Mon assassin à moi, ce bon vieux Robert Ford, bâtit sa légende autour de son plus fumeux et fameux meurtre : celui de Jesse James (pro tips : c’était dans le titre). Ce qui lui valut une renommée internationale et une aura de pestiféré tout au long de sa courte existence. Sa vie a été portée à l’écran en 2007 et c’est ce qui va nous intéresser aujourd’hui, en mode oldies, une fois n’est pas coutume : L’assassinat de Jesse James par le lâche Robert Ford d’Andrew Dominik. Pourquoi parler de ce film me demanderez vous, et bien tout simplement car il illustre très bien une des formes de l’assassinat, et peut être la plus pure, la plus brute de pomme : le crime passionnel.

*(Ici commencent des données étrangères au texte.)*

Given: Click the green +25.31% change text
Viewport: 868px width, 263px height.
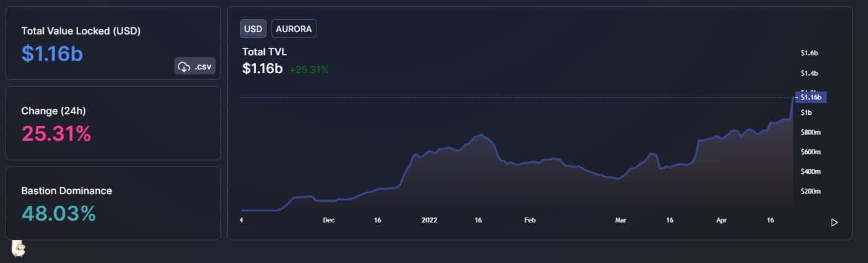Looking at the screenshot, I should tap(309, 69).
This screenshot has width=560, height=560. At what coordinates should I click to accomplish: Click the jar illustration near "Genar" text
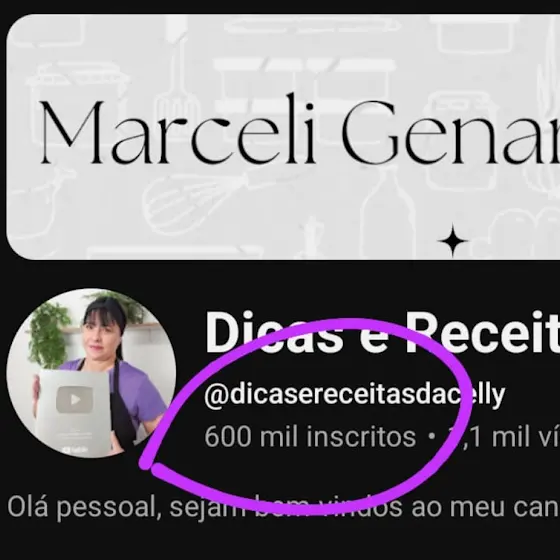click(x=462, y=139)
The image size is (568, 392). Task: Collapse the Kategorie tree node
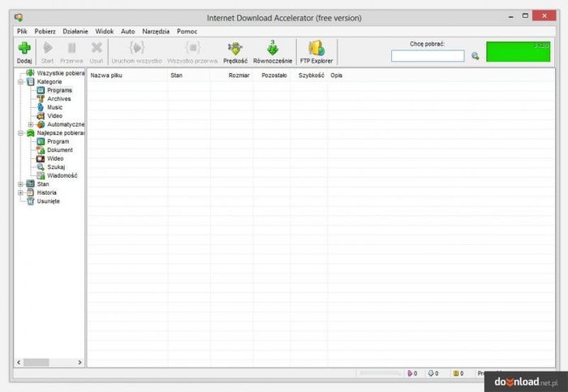pos(20,81)
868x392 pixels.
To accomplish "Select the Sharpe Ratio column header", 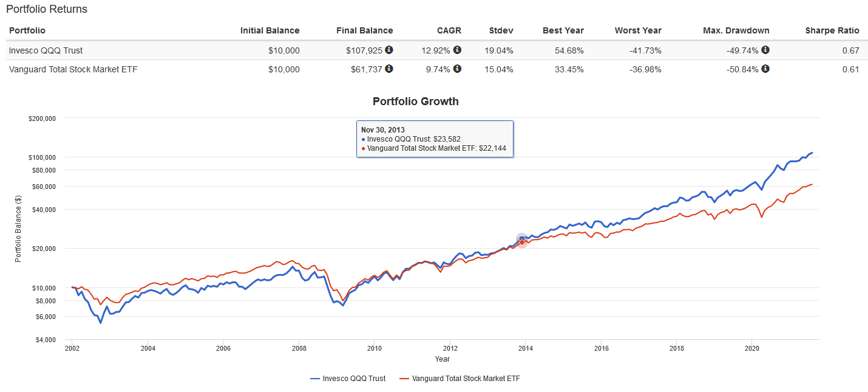I will click(832, 30).
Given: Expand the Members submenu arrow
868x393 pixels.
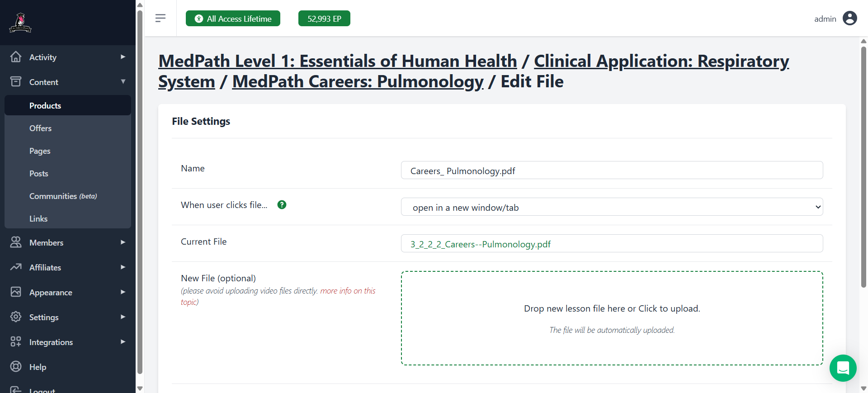Looking at the screenshot, I should [123, 242].
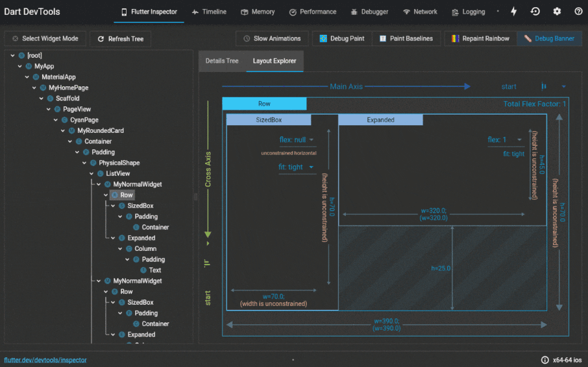Image resolution: width=588 pixels, height=367 pixels.
Task: Click the panel splitter drag handle
Action: pos(195,196)
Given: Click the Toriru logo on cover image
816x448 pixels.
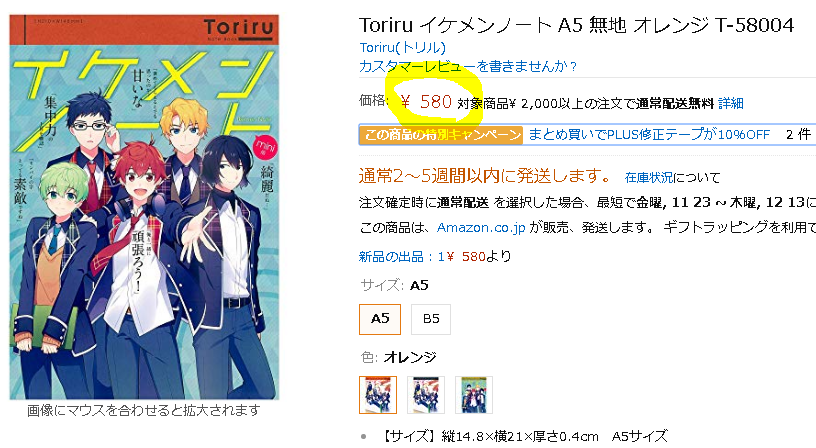Looking at the screenshot, I should click(238, 28).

On suit donc le Jesse James des années 1870 et ses quelques hommes, inénarrable bandit de grands chemins mystifié par une presse qui le portait aux nues (comme une sorte de Robin des Bois… Il faut dire que la presse est avide de ce genre de personnages qui captivent l’imaginaire : ils sont sans limites et sans freins, hors de contrôle… libres. Il n’y a qu’à regarder un peu la couverture médiatique de tous les grands noms du banditisme de Billy the Kid à Mesrine, en passant par Dillinger et la Bande à Bonnot !). Meneur d’hommes, icône charismatique, Jesse James est ici représenté en petit gourou tout puissant qui irradie sur ses hommes comme un soleil. Il incarne le Grand West, l’aventure, la liberté sauvage aux yeux de ses hommes perdus entre deux époques : l’une qui décline, percluse d’imagerie de légendes et de conquêtes, d’horizons Homériens, et l’autre qui amorce l’avènement de l’ère mécanique, urbaine, sédentaire et industrielle.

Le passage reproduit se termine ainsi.